Et, devenus tous les deux plus pensifs, ils traversèrent en silence le vestibule des limbes.

À l’endroit où le chemin se resserre, il y avait, au milieu du sentier à pic, un vieillard qui tenait un livre sur ses genoux ; et, tout courbé, il écrivait sans relâche sur les pages encore blanches, sans paraître s’inquiéter de ceux qui approchaient, ni des abîmes ouverts à ses côtés. Longtemps Merlin le considéra avec l’espoir de lui voir lever la tête ; mais la tâche croissait sous la plume rapide du scribe ; celle-ci grinçait sans s’arrêter jamais.
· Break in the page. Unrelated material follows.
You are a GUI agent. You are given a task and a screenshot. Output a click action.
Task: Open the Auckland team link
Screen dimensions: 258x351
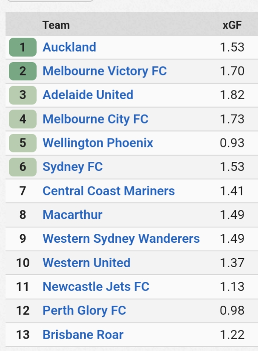tap(69, 47)
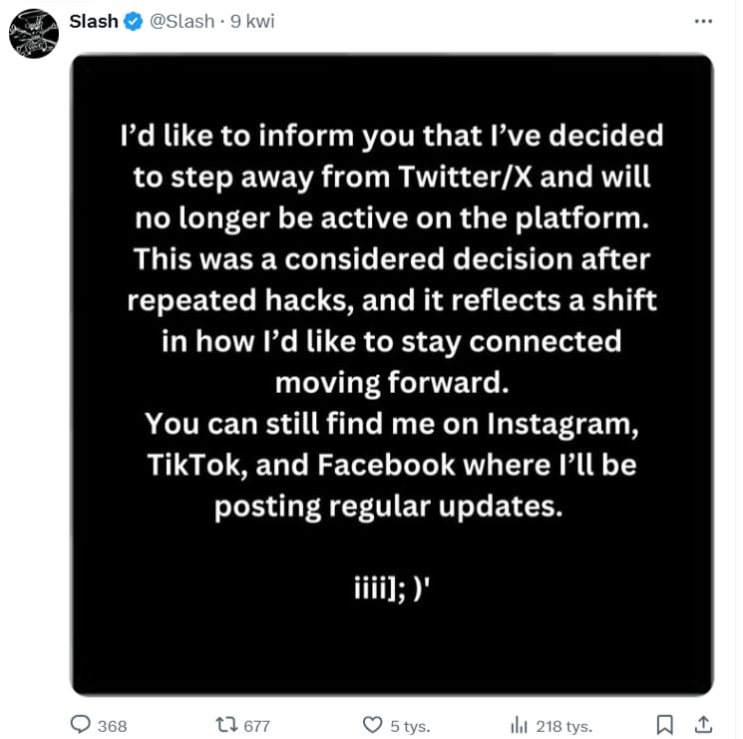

« Ô scribe éternel, lui demanda le prophète, qu’écris-tu avec tant de hâte sur ces pages que tu désespères de remplir ? Je ne vois pas celui qui te dicte la tâche. »

Le scribe répondit :

« Passe sans t’arrêter comme ils font tous ! J’écris ici le nom divin de chaque être, de chaque chose, à mesure qu’ils viennent à la vie, afin que le nombre en soit compté et que nulle créature, si petite qu’elle soit, ne puisse échapper à la science de l’Éternel. Prends garde de lui en dérober une seule ; car, moi aussi, j’en sais le compte. »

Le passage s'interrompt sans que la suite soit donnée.